Wow. That's crazy! Fortunately bluegill are pretty robust and large enough to take on these little worms.

This reminds me of when I was a kid I had something similar.

I had set up an old aquarium with red wiggler worms and my family would place organic waste under the substrate.

In turn the worms would decompose the waste into nutrient rich dirt as well provide worms for fish food or bait. The term for this is Vermicompost.

That's cool. I've always loved systems that do multiple things for you at once.
 

goldface

I used to breed them when I owned a leopard gecko. They don't have that awful smell crickets have.
 

Cheesecake

I used to breed them when I owned a leopard gecko. They don't have that awful smell crickets have.
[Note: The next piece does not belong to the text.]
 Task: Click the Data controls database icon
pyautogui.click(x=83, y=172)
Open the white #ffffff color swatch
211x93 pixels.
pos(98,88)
Yeah crickets smell nasty :yuck:.
 

smee82

I breed dubia roaches for my daughters beared dragon I don't think my wife will let me breed anything else.
 

zorianak

For some reason, crickets have never bothered me... but meal worms? *shudders*
 

MissNoodle

Yep I breed them

I feed them to wild birds, my parrots, and I even cook them into homemade fish food. I feed super tiny hatchlings to the fish live sometimes as a treat too.

When I have too much, I donate some to wildlife rescues as they can use them too.

I toss scrap veggies in. End of the carrot we won't use? The bugs get it. Apple peels? Enjoy! Mine go nuts most for the carrots though
 

Cheesecake

Yep I breed them

I feed them to wild birds, my parrots, and I even cook them into homemade fish food. I feed super tiny hatchlings to the fish live sometimes as a treat too.

When I have too much, I donate some to wildlife rescues as they can use them too.

I toss scrap veggies in. End of the carrot we won't use? The bugs get it. Apple peels? Enjoy! Mine go nuts most for the carrots though

I've been wondering what to do with surplus. I wonder if my LPS will take any.